A IMORALIDADE DAS BIOGRAFIAS

O génio, o crime e a loucura provêm, por igual, de uma anormalidade, representam, de diferentes maneiras, uma inadaptação ao meio.

Se repousam, porém, sobre um igual fundo degenerativo, se o génio constitui, per si, uma espécie nosográfica — são coisas que não sabemos. Manifestação especial de epilepsia larvar, como precipitadamente quis Lombroso, ou manifestação (...) de uma diátese degenerativa, o certo é que o génio é, de sua natureza, uma anormalidade.

Sucede que a imaginação simplista das multidões não destrinça de instinto entre o que na personalidade do homem superior constitui, ou representa, superioridade, e o que nela resulta de /concomitante/, ou intercorrente, anormalidade psíquica, patentemente tal. No fundo, esta intuição espontânea é justa. Na personalidade tudo se liga, se inter- relaciona. Não podemos “separar”, salvo por um processo analítico conscientemente truncador da realidade, na personalidade de Goethe, por exemplo, a modalidade específica da sua ideação literária e a tendência alucinativa que, como se sabe, obriga à autoscopia externa; nem podemos separar na personalidade de Shakespeare a intuição dramática de, por exemplo, a inversão sexual.

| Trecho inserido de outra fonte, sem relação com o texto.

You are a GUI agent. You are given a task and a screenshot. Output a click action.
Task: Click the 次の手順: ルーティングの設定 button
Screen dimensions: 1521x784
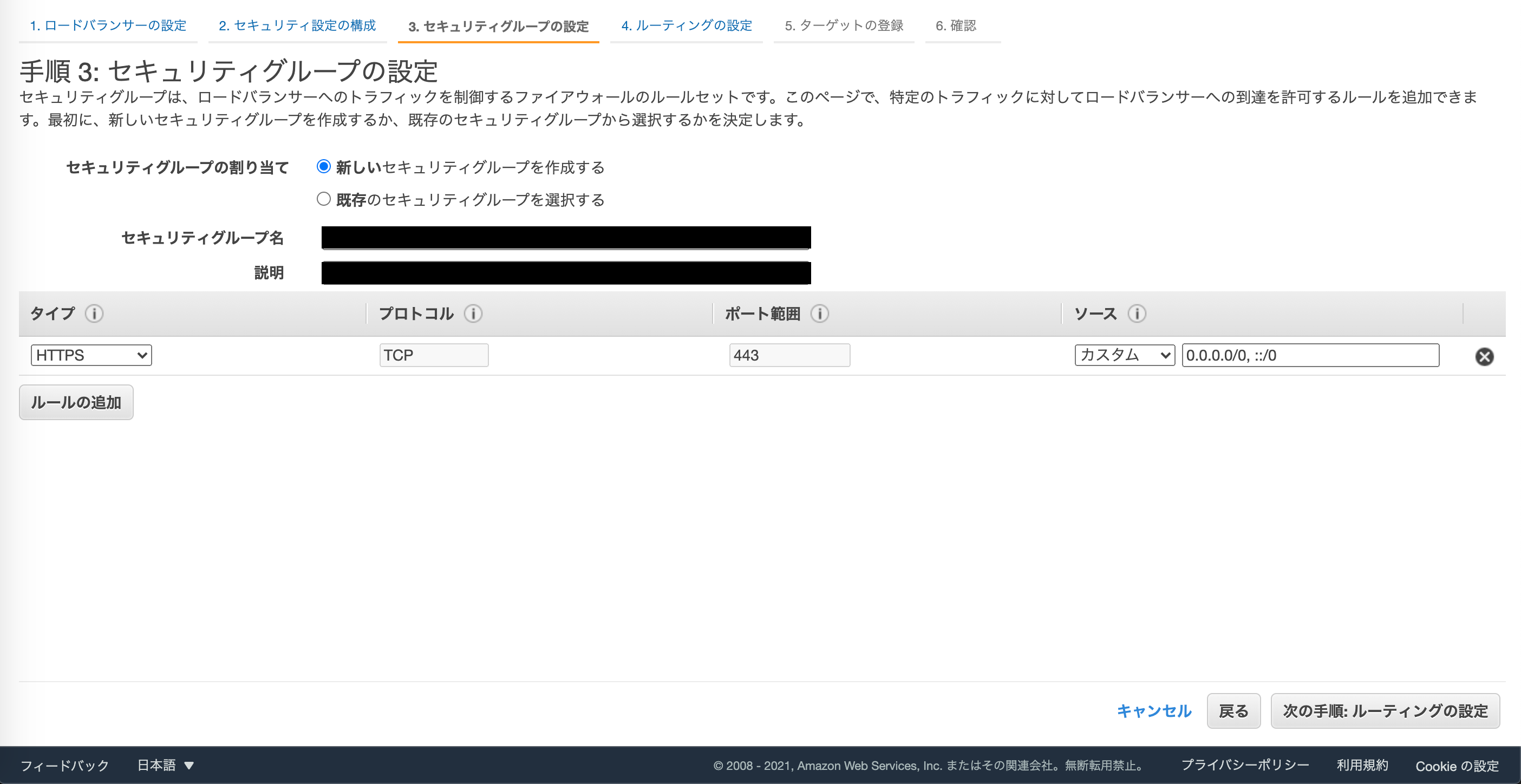[x=1384, y=711]
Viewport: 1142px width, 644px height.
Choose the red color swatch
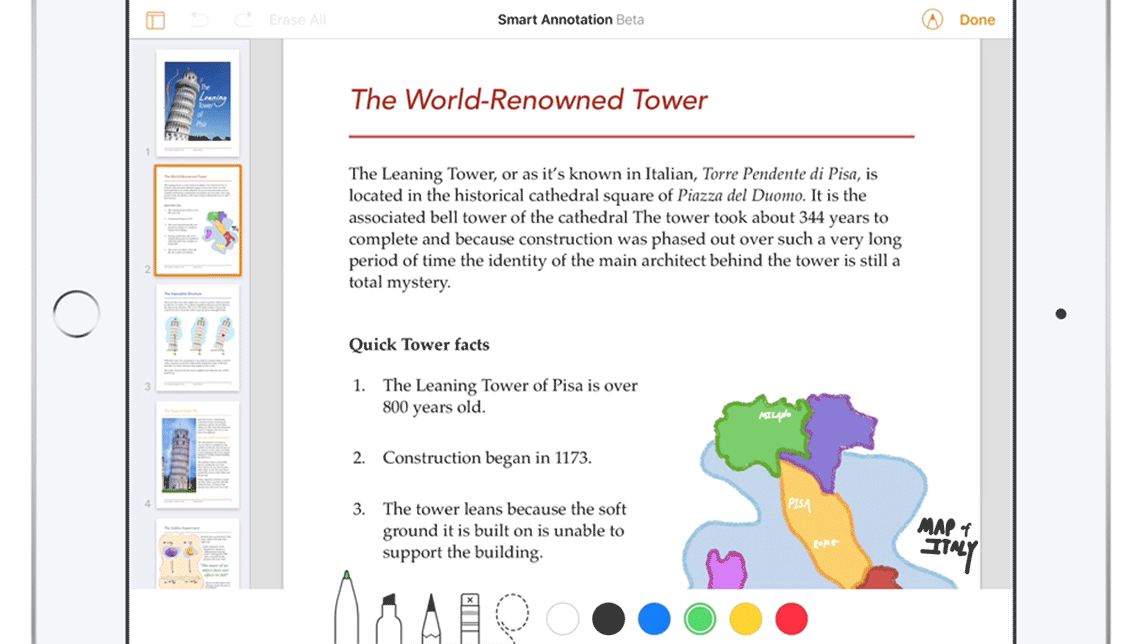[x=791, y=619]
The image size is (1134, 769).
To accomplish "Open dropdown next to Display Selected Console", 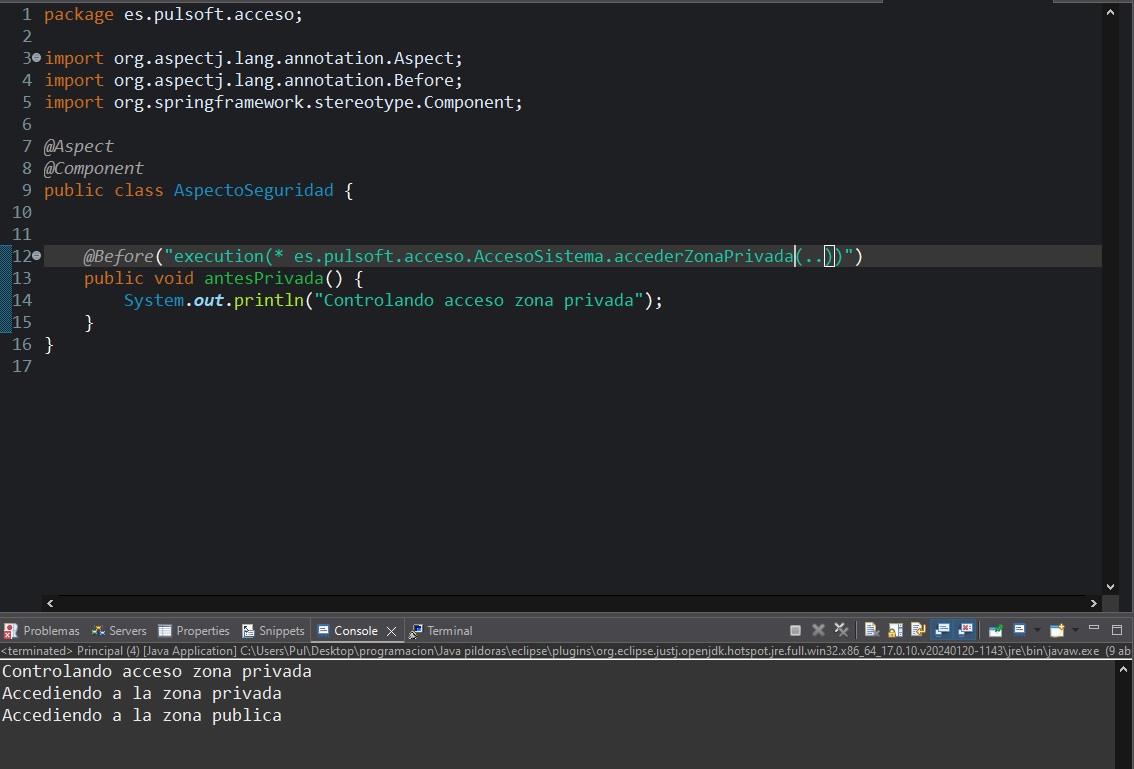I will click(x=1036, y=631).
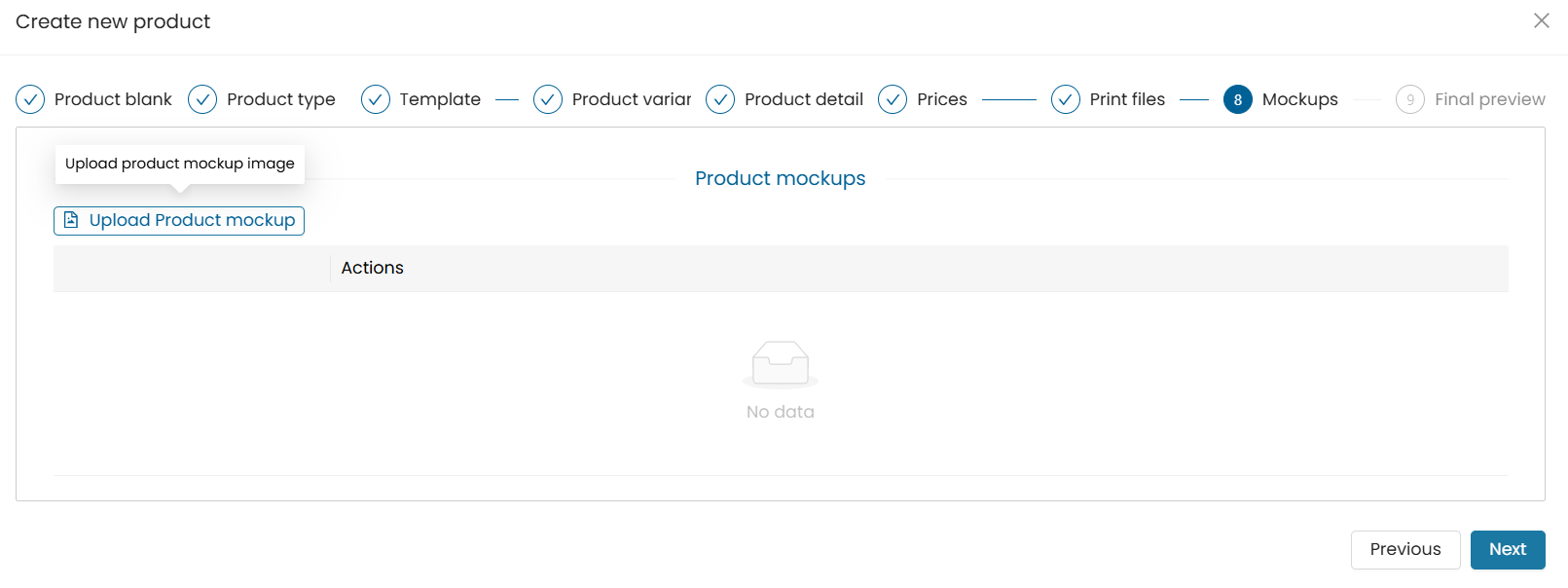This screenshot has width=1568, height=588.
Task: Click the Product detail checkmark icon
Action: pos(720,99)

A grande multidão de fascinados inferiores, incapazes de criar e de (...), falhos de inibição e de senso crítico, na impossibilidade de, com razoável êxito (salvo um declarado delírio de grandezas), imitar os poemas de Musset ou os de Verlaine, podem contudo, com maior aproximação, plagiar ao primeiro o proto cocktail gigantesco com que se embriagava quotidianamente e ao segundo a sua incurável vagabundagem e amoralidade de degenerado típico. Quem não pode fazer versos como Baudelaire pode, porém, tingir os cabelos de verde como aquele infeliz uma vez se lembrou de fazer. A prática da pederastia, embora nem sempre fácil e cómoda, é contudo mais fácil que a produção de uma segunda Salomé.

As biografias dos grandes homens realizam hoje, no sentido inverso, o que entre os homens da Renascença realizou a leitura de Plutarco. Criam um mimetismo. (...)

O fenómeno dá-se, bem sei, não só com os grandes homens, mas também com os grandes meios. Plagia-se a "grande vida" como os grandes homens. Mas como a elegância seja, em parte, uma fusão de virtudes dos (...) prazeres e, no resto, parte de uma educação social especial, dotada quase de nascença, (...)

Muito indivíduo que, se não fora a preocupação literária, podia exercer, competentemente, um lugar de absoluto amanuense, ou empregado de escritório à outrance, perde-se no beco sem saída de se publicar Oscar Wilde pela pederastia, ou de se promover a Baudelaire pela quota incessante de blagues mais ou menos inaceitáveis.

Não vêem que o que é no homem superior a inadaptação por aquela sua intuição do futuro, é no segundo a mera inadaptação ao meio; que a ânsia de celebridade do génio é a ânsia de passar aquilo para que nasceu, ao passo que a do (...) não passa de um fenómeno de histeria.